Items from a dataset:
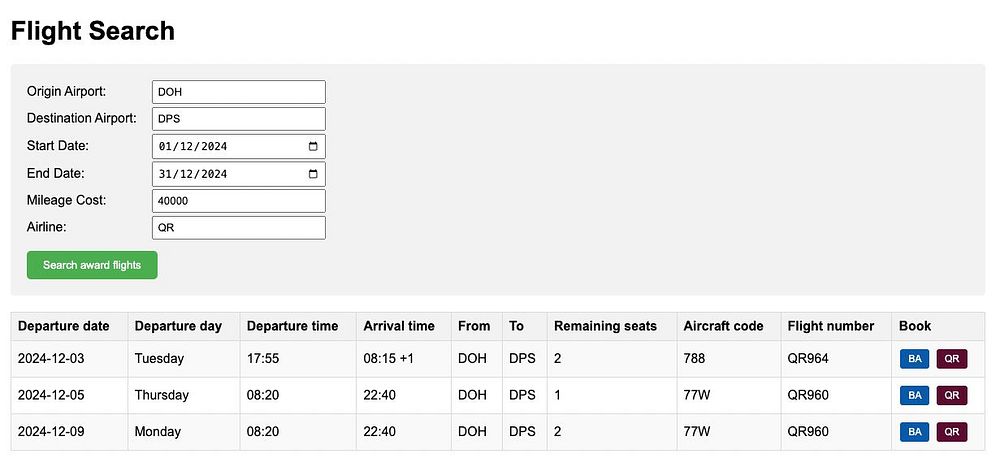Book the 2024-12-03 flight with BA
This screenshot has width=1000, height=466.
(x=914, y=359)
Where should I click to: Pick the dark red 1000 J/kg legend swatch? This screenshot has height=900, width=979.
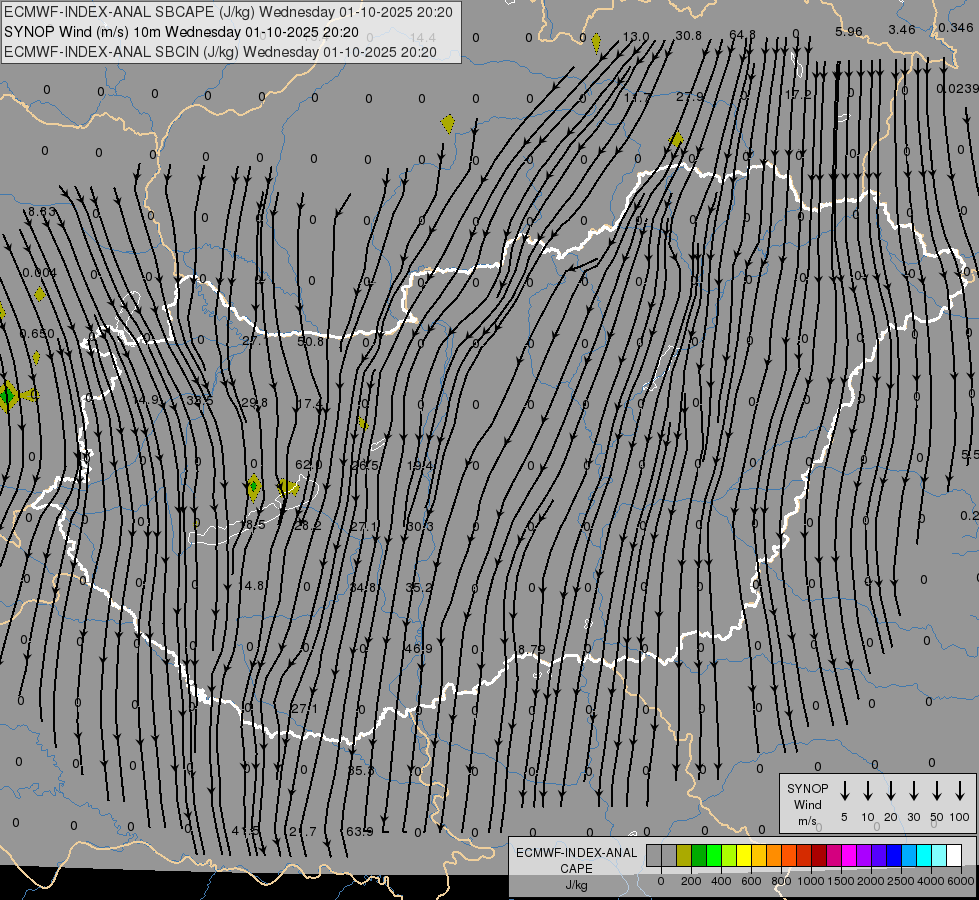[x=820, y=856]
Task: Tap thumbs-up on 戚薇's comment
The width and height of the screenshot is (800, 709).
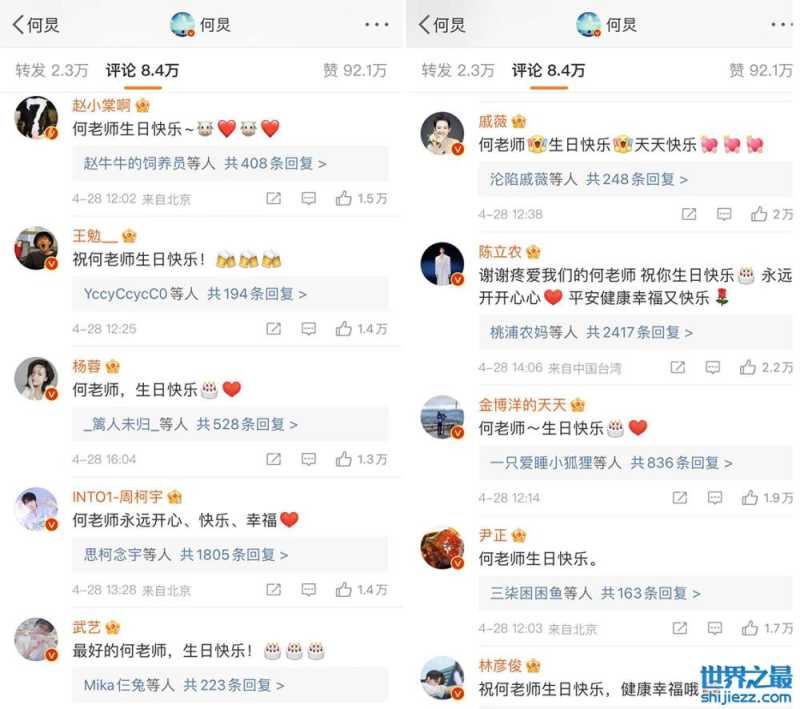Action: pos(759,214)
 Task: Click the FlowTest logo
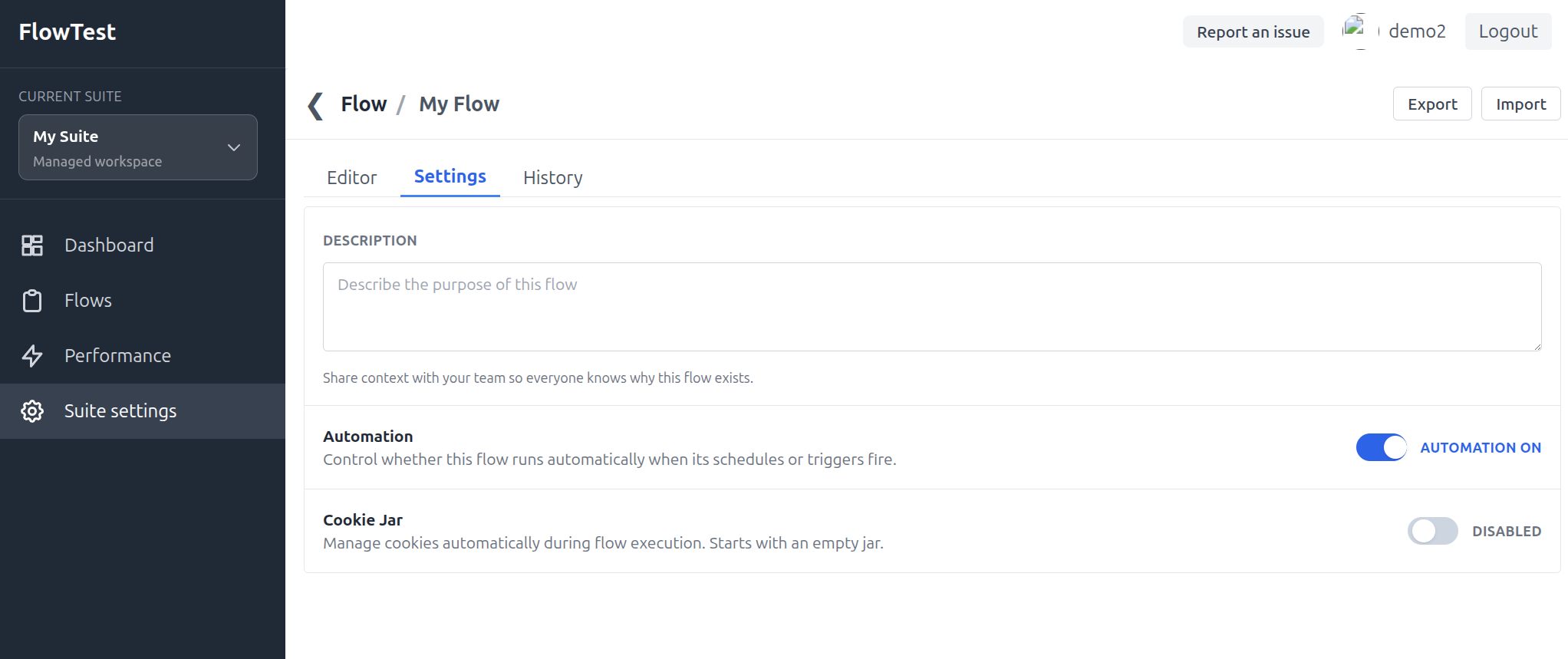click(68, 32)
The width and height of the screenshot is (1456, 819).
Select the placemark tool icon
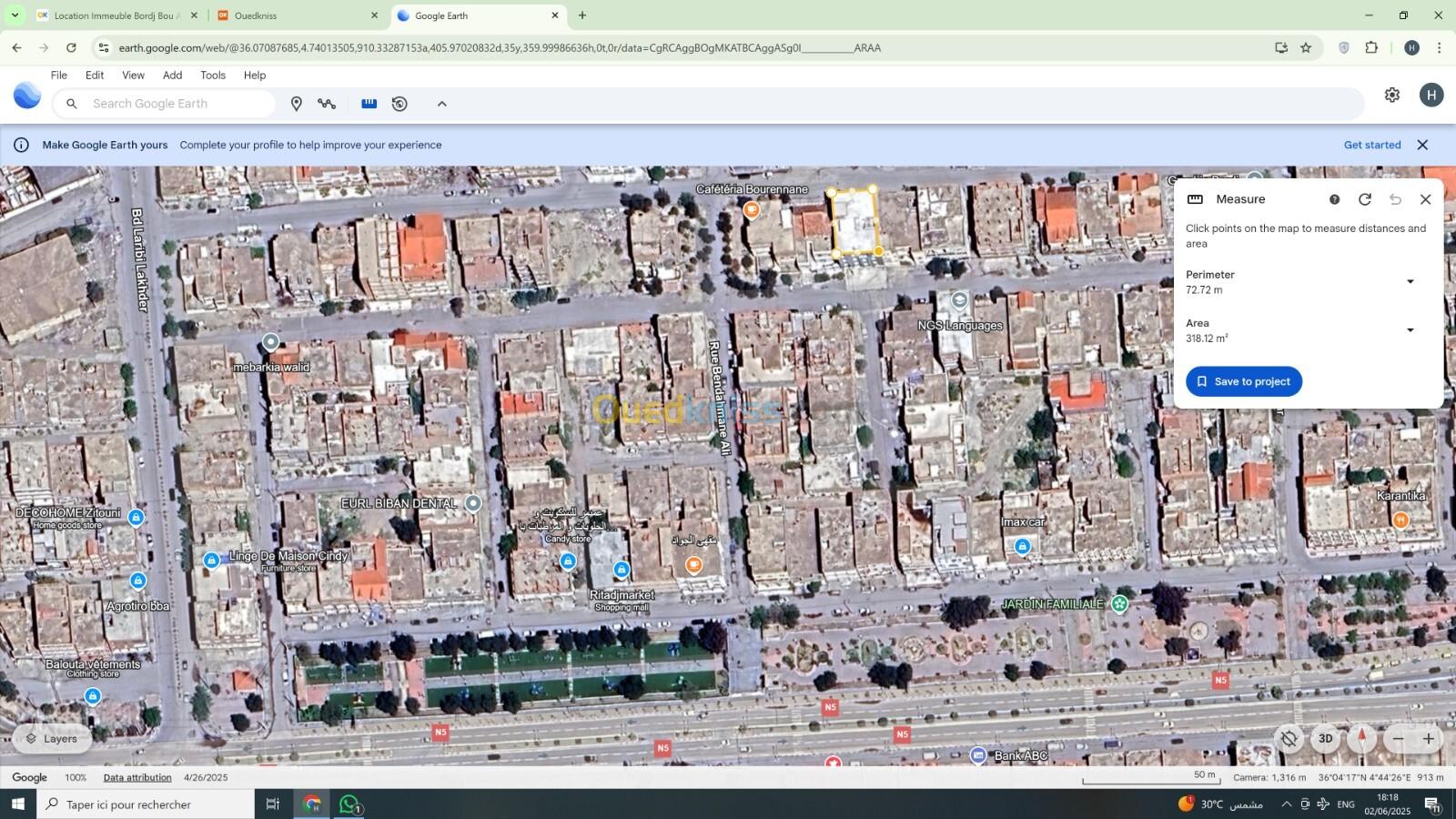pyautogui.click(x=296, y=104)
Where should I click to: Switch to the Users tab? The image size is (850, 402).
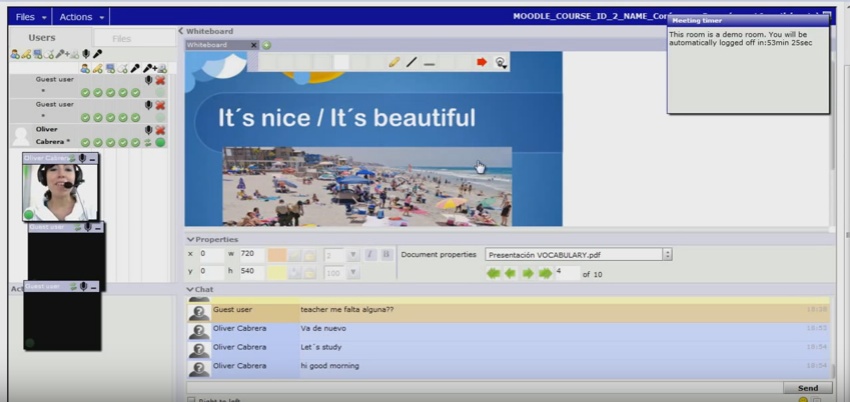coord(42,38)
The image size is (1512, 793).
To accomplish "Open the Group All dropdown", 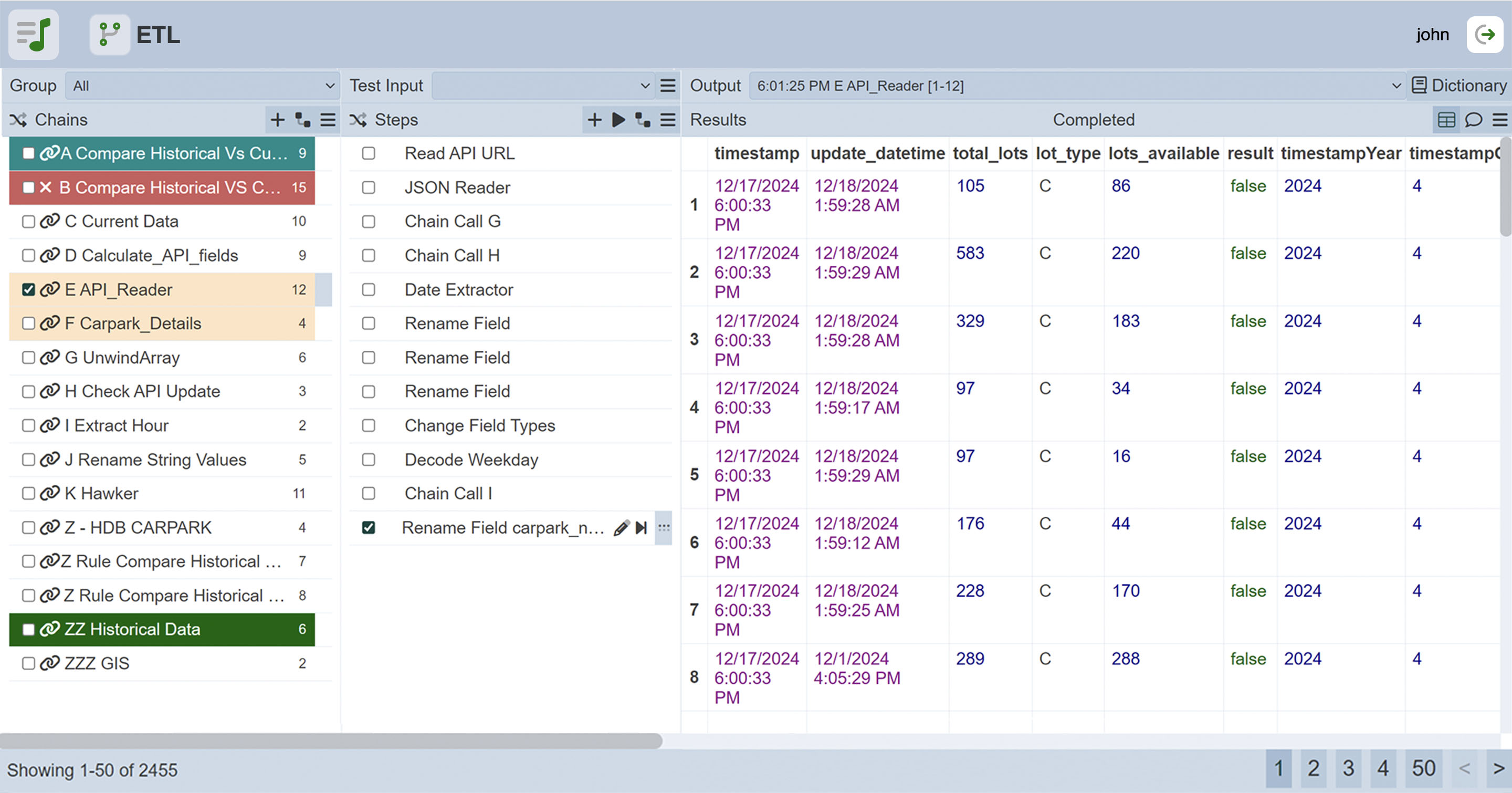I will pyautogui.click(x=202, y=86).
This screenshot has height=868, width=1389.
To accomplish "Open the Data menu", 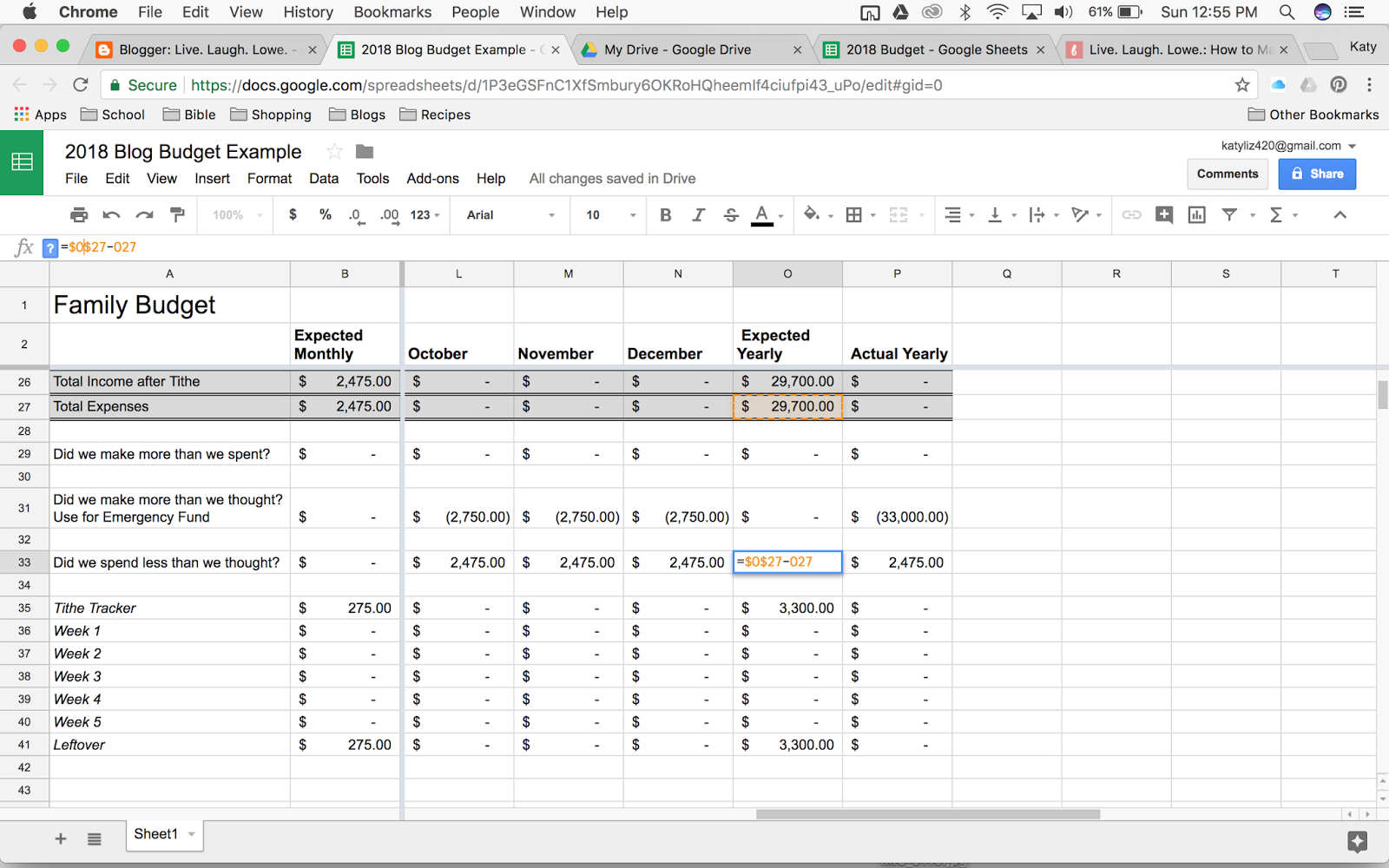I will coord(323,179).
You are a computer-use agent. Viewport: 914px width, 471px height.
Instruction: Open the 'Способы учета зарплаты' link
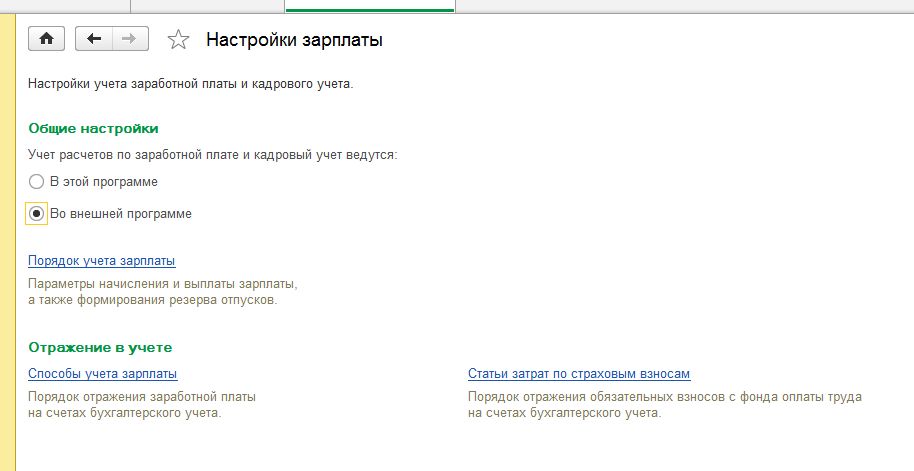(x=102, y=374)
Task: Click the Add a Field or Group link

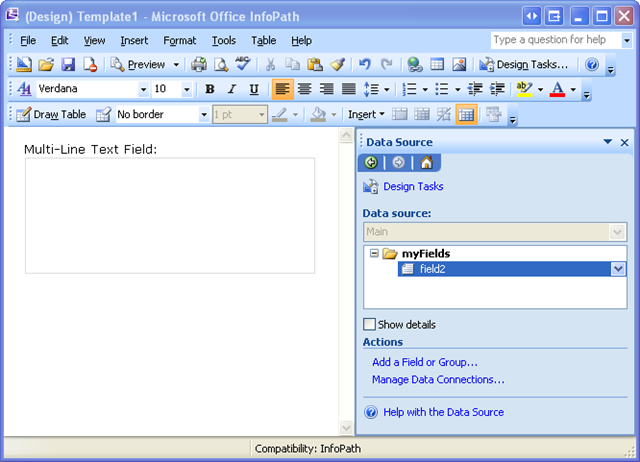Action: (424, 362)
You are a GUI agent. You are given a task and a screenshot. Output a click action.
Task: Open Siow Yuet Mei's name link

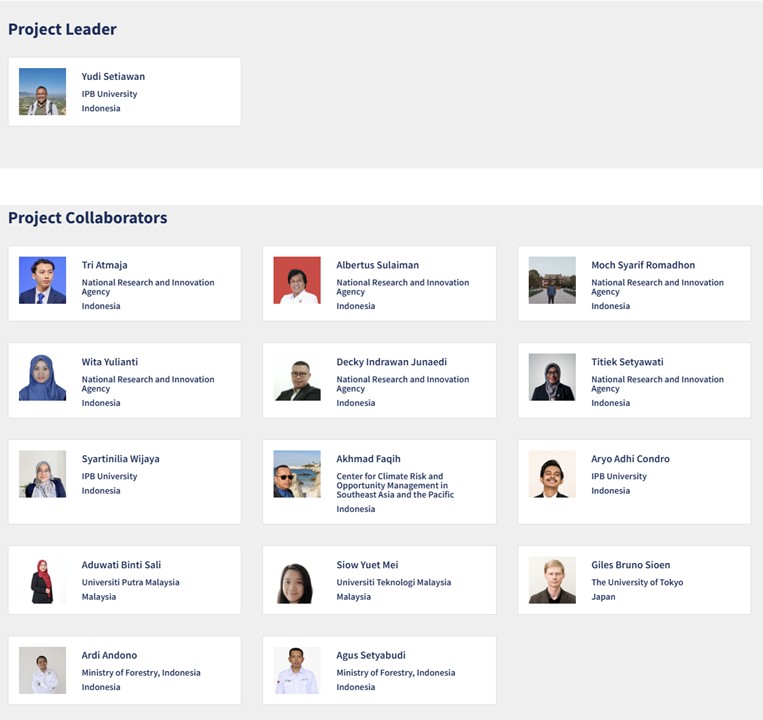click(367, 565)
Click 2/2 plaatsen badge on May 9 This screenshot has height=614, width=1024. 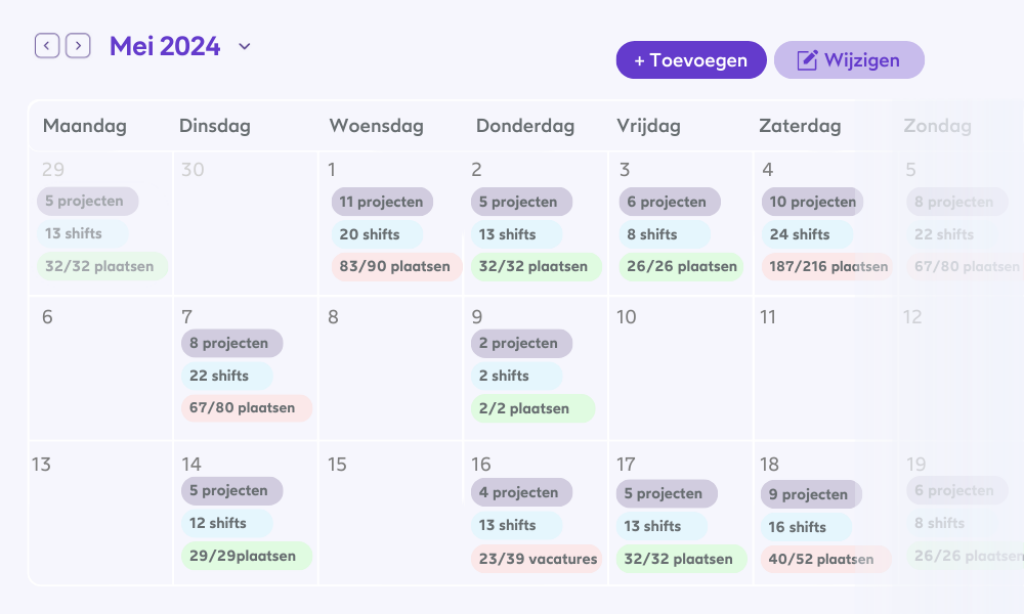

- _What the task requires_
Write out again the lines of the listing from the one containing "Task: Click the Add a Field or Group link" through the end of the listing, including both ends, and leave the pictures out of your answer.

- _Final result_
Task: Click the Add a Field or Group link

Action: (424, 362)
You are a GUI agent. You are given a task and a screenshot. Output a click action.
Task: Open Siow Yuet Mei's name link

click(367, 565)
Click 2/2 plaatsen badge on May 9 This screenshot has height=614, width=1024. 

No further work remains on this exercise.